08 jun, 2020 • Francisco Sarsfield Cabral
Na quinta-feira passada o Brasil foi o país com o maior número de mortes diárias no mundo (1.473). Incomodado com as críticas internas e externas à sua caótica gestão da crise pandémica, Bolsonaro decidiu deixar de publicar os números totais de infetados e mortos pelo coronavírus. Como a pandemia ainda não atingiu o pico no Brasil, o presidente achou prudente subtrair à opinião pública nacional e internacional dados essenciais para um combate racional ao vírus.
É mais uma manifestação chocante da irresponsabilidade de Bolsonaro. Ele não gosta de confinamentos e por isso aparece frequentemente, sem máscara, em manifestações contra confinar as pessoas. Só não faz mais estragos porque a maioria dos governadores estaduais não têm essa atitude primária, quase infantil, face ao coronavírus.
O presidente Bolsonaro, tal como Trump e outros populistas, detesta os jornalistas e por isso não lhes dá informação. E como não é propriamente uma pessoa educada, quando um jornalista lhe faz uma pergunta incómoda reponde-lhe “cala a boca!”.
Seguindo Trump, que muito o inspira, Bolsonaro ameaça retirar o Brasil da Organização Mundial de Saúde. “Não precisamos de gente de fora a dar palpite na saúde aqui dentro”, disse ele.
O facto é que o frágil sistema brasileiro de saúde não tem capacidade para enfrentar a pandemia. E os muitos milhões de brasileiros que vivem nas favelas e em dramáticas condições de miséria são, como seria de esperar, os mais indefesos face ao coronavírus.

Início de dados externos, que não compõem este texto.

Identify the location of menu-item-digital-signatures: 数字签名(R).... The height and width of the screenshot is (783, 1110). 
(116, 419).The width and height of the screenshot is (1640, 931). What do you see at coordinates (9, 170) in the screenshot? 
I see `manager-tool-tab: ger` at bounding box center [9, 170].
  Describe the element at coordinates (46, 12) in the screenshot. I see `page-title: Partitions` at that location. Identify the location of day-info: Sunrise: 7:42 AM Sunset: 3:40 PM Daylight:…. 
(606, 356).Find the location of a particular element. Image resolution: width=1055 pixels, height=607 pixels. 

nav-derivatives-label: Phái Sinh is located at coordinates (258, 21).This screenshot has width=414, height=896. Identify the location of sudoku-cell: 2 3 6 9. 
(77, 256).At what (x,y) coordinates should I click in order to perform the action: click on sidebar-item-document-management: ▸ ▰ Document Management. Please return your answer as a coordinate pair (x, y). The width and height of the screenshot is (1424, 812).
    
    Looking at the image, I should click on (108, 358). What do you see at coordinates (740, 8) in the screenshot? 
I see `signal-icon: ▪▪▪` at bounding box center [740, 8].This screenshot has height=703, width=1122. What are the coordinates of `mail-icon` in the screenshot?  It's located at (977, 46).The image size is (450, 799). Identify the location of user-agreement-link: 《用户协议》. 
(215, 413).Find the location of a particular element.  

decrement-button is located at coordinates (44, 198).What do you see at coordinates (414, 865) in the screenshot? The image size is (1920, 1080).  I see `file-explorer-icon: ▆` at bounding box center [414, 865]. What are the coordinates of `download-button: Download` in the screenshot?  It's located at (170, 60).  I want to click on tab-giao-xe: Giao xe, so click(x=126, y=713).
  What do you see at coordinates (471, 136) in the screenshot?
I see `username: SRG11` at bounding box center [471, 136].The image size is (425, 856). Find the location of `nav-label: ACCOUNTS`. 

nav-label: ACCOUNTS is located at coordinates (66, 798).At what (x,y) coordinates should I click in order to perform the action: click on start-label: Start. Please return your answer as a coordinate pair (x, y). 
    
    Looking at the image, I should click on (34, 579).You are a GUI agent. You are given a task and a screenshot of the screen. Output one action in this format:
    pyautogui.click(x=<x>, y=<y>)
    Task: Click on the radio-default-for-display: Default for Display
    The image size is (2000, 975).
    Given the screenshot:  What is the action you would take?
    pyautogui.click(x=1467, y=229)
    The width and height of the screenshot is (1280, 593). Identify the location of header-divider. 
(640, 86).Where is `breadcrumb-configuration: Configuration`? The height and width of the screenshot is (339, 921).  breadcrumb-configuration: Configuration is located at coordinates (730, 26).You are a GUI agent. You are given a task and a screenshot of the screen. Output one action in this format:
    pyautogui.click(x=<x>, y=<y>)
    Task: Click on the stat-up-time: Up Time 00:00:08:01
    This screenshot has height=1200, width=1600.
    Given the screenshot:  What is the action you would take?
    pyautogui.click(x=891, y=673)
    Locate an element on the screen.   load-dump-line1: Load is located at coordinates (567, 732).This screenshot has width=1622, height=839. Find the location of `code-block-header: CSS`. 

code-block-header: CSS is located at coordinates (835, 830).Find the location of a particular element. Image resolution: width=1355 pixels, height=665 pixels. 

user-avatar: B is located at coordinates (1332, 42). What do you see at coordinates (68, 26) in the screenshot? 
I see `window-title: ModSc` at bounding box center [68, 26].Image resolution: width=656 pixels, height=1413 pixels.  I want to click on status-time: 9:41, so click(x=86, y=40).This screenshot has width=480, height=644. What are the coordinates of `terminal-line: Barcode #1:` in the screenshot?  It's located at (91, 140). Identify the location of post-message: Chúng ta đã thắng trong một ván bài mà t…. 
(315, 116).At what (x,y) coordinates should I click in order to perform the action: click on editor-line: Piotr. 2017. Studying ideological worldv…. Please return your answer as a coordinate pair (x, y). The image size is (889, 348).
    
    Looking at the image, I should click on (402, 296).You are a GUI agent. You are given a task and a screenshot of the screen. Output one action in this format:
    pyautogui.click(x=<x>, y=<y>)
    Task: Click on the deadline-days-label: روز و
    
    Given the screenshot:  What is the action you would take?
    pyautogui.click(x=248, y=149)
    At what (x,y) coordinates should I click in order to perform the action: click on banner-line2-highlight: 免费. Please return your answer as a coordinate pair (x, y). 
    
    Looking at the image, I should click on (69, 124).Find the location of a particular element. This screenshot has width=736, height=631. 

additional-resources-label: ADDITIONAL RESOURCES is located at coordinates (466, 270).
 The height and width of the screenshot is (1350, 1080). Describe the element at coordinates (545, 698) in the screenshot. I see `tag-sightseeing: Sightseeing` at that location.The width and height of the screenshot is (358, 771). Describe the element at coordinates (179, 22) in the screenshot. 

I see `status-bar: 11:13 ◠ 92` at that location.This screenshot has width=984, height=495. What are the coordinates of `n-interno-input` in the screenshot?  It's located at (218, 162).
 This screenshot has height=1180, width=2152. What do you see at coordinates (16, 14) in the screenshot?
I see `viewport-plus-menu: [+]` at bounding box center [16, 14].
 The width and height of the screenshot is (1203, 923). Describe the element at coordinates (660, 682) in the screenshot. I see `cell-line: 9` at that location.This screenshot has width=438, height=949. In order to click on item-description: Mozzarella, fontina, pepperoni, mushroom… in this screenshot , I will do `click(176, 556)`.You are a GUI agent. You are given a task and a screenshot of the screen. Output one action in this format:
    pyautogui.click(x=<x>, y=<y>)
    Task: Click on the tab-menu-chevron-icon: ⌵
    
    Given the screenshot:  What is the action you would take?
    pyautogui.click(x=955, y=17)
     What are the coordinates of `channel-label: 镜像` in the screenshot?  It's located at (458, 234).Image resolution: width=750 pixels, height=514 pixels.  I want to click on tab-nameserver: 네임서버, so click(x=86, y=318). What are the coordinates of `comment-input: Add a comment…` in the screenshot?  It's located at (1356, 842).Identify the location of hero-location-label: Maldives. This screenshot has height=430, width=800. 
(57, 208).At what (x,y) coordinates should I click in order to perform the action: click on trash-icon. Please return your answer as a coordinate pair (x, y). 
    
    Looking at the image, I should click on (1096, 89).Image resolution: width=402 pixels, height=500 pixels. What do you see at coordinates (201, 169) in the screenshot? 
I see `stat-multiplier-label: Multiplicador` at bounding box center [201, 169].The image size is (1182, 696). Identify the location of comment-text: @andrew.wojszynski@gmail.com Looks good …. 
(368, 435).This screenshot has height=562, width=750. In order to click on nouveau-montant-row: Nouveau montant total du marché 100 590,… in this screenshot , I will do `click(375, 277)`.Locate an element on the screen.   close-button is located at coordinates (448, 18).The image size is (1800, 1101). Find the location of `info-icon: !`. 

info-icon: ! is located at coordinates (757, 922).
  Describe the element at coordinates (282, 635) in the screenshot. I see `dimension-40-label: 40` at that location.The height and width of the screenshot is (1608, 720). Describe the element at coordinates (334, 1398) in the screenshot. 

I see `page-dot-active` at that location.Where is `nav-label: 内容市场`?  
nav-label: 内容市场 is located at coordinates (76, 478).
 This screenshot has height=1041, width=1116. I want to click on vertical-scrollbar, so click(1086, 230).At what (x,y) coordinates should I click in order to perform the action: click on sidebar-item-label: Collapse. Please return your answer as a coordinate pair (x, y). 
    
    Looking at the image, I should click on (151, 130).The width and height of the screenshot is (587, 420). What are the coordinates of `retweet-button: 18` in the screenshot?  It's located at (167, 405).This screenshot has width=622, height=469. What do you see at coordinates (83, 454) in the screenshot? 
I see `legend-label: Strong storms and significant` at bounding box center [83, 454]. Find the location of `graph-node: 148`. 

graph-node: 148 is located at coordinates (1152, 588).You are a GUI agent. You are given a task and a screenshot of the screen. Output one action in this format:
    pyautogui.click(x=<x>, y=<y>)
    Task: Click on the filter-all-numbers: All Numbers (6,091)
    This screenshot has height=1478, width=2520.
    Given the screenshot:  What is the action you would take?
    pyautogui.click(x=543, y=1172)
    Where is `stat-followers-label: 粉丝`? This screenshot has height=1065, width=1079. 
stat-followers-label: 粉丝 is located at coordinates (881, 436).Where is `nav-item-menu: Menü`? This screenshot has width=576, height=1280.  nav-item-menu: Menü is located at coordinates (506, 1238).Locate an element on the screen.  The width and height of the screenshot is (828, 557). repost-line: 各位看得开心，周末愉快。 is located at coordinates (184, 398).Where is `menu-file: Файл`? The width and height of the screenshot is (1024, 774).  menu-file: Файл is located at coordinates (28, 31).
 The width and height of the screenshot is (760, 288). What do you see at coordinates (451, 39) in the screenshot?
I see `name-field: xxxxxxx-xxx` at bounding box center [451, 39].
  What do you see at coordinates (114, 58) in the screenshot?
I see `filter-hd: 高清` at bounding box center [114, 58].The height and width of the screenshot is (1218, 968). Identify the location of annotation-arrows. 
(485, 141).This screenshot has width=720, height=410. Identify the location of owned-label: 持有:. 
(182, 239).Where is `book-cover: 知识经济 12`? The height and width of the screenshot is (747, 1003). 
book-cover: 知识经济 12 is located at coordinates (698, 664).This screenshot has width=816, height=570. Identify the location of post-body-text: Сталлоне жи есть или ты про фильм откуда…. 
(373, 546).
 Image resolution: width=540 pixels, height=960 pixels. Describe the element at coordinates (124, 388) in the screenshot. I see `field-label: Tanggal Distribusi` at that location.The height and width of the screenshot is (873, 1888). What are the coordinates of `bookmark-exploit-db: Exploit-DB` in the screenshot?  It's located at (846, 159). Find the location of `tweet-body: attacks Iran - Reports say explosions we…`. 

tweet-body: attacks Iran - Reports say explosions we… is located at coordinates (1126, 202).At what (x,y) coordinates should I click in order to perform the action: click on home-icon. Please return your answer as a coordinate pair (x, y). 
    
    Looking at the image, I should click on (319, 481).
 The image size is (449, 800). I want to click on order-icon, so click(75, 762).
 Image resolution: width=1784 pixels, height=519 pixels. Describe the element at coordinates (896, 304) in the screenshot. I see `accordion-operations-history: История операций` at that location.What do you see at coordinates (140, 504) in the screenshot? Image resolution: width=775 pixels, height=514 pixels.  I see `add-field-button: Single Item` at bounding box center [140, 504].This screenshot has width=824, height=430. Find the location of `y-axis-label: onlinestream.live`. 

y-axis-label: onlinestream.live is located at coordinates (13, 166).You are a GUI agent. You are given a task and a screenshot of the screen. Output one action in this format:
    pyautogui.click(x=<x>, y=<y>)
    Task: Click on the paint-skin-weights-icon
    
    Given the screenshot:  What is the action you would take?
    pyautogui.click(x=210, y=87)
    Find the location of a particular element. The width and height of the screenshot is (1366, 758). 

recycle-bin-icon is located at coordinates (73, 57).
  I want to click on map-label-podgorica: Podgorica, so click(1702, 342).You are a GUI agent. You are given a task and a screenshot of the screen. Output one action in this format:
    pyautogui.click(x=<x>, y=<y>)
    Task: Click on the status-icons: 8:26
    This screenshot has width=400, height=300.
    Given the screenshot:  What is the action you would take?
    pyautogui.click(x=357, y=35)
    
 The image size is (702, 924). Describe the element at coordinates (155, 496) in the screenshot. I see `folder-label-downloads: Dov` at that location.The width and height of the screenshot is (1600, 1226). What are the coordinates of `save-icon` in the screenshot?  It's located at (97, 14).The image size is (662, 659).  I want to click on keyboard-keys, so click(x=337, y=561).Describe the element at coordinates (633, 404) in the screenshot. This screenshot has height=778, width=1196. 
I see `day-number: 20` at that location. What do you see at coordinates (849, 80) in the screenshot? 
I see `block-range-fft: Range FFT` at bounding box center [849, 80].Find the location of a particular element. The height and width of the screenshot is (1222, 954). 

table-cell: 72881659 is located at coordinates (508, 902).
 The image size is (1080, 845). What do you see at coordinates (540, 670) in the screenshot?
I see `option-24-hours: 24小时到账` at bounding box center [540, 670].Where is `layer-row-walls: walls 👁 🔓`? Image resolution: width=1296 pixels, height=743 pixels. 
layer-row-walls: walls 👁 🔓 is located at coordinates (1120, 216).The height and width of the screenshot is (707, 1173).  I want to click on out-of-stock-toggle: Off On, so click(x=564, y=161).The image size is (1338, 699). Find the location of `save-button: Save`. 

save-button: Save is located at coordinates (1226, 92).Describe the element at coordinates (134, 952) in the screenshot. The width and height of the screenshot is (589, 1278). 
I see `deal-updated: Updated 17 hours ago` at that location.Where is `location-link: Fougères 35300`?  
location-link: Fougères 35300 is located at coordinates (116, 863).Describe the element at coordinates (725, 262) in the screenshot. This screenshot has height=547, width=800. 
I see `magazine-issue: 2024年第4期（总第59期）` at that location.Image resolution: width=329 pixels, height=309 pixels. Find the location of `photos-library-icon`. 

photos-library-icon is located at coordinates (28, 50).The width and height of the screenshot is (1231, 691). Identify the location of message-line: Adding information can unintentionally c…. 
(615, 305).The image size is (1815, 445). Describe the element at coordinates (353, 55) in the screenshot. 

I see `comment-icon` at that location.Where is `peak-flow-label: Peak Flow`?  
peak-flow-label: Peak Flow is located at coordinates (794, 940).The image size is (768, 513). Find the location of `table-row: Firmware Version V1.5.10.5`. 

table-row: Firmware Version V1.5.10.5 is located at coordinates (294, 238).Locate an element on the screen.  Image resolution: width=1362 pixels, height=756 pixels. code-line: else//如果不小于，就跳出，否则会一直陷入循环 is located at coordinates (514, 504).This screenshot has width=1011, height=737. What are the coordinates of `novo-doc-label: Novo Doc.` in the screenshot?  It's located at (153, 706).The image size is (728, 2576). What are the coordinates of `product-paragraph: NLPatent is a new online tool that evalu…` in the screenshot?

Dois sucessivos ministros da Saúde demitiram-se; o segundo nem um mês conseguiu permanecer no governo de Brasília com um tão peculiar presidente. Bolsonaro também perdeu Sérgio Moro, o arquiteto da operação Lava Jato, que trouxe à luz do dia uma enorme corrupção (Moro jamais deveria ter aceite ser ministro da Justiça, mas essa é uma outra história).
Aliás, Bolsonaro também é suspeito de corrupção, ao tentar nomear um amigo para chefe da polícia do Estado do Rio de Janeiro. Um dos seus filhos está alegadamente envolvido num caso de corrupção naquele Estado.
Por outro lado, o mundo pode “agradecer” a Bolsonaro a intensificação da desflorestação da Amazónia. Os povos indígenas que ali vivem são impunemente atacados e muitos deles mortos, por conta de quem quer eliminar as árvores para implantar outras atividades naquele território, o que Bolsonaro apoia.
Mas não foi Bolsonaro eleito presidente? Foi, tal como Hitler ganhou umas eleições legislativas – as últimas que houve na Alemanha até à queda do nazismo, derrotado na II guerra mundial.
Bolsonaro, capitão reformado, foi 27 anos deputado federal. E não escondeu a sua ideologia: defendia a ditadura militar, elogiou no parlamento o homem que torturou Dilma Rousseff, nunca mostrou o menor apreço pela democracia. O receio dos democratas brasileiros é que Bolsonaro, cuja popularidade tem vindo a cair, promova um golpe para acabar com eleições e com outras instituições da democracia.
No entanto, foi eleito presidente. O que é, porventura, o sinal mais preocupante que nos chega do Brasil.